El neurocirujano-historiador se inclina a pensar que el Jefe de Sanidad de aquella tropa pudo marcharse para otra partida mambisa. No habría sido, por supuesto, un trámite tan complicado. Pero no lo hizo. Mientras vivió Maceo, la presunta penuria económica de sus deudos cercanos no había pesado tanto. Caído el Titán, su médico se acogió al indulto español –según dijo—ante la precaria situación de su familia.
Ninguna trama escapa de la atención del investigador acucioso, ni siquiera la denominada “fábrica de noticias de guerra”. Y apunta la responsabilidad del coronel Federico Pérez Carbó, quien luego no negó ser el tracista de aquella mentira de un Maceo asesinado como consecuencia de un complot de Zertucha con el general español Ahumada. El invento hasta parece demasiado simple: el probable traidor se fuga tras cometer la más pérfida felonía.
Alguna gente creyó que el mito de un crimen levantaría el ímpetu herido del patriotismo. Desde esa percepción, resultaba inconcebible que una leyenda de tantas batallas fuera a desplomarse en una escaramuza. La calumnia se ajustaba igualmente a la narrativa oportunista yanqui contra Valeriano Weyler y Nicolau, “El Carnicero”. El periodismo amarillo ya preparaba a la opinión pública norteamericana para intervenir militarmente en el archipiélago cubano.
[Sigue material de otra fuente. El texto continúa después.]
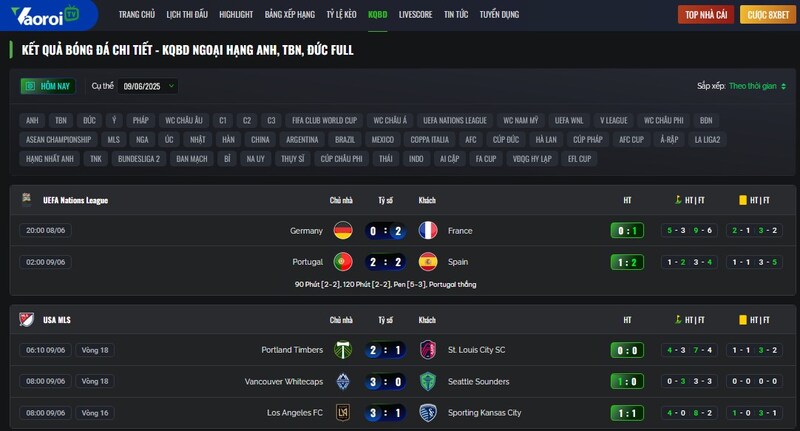Open the Portugal vs Spain 2:2 score
The image size is (800, 431).
[x=385, y=262]
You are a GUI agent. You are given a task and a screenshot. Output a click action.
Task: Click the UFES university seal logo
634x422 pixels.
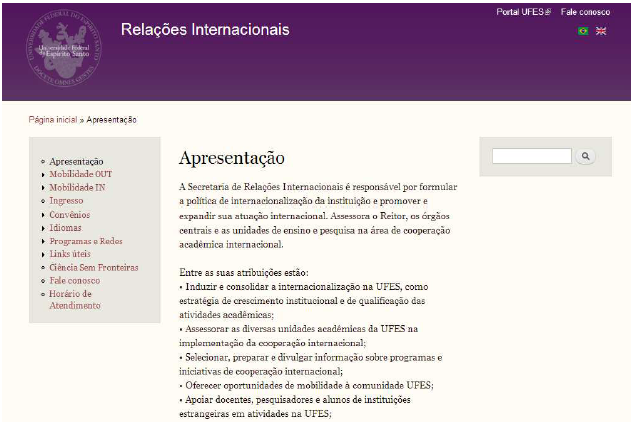pos(63,48)
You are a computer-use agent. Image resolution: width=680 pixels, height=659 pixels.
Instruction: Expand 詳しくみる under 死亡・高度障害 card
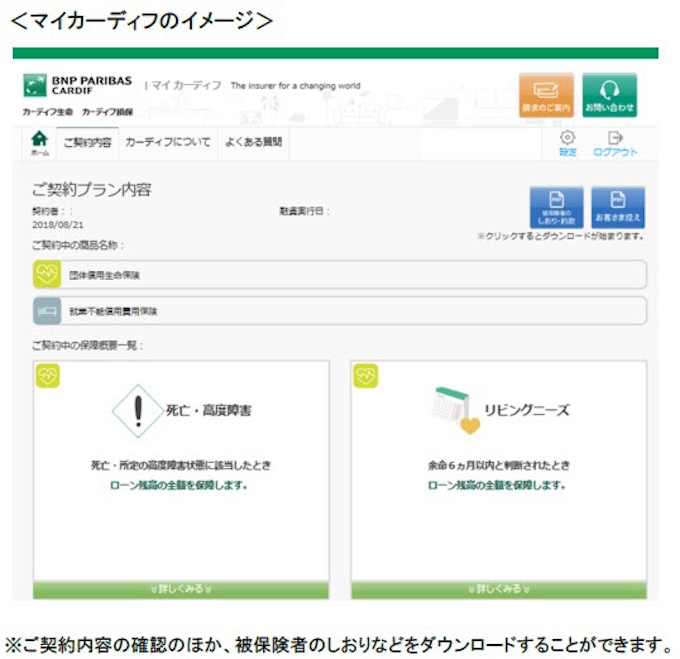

El libro es pródigo en detalles en torno a la corte marcial que el propio Zertucha solicitó al finalizar la guerra para que juzgara su conducta. Fue declarado entonces inocente. Esta magnífica biografía ratifica que en la finca Purísima Concepción de San Pedro de Punta Brava no hubo asesinato, ni emboscada, ni veneno, como afirmaba el periódico norteamericano The New York Journal, una versión que muchos patriotas replicaron y creyeron. Jamás será tarde para romper la bruma que increíblemente pesa injustamente sobre un nombre en la Historia de Cuba.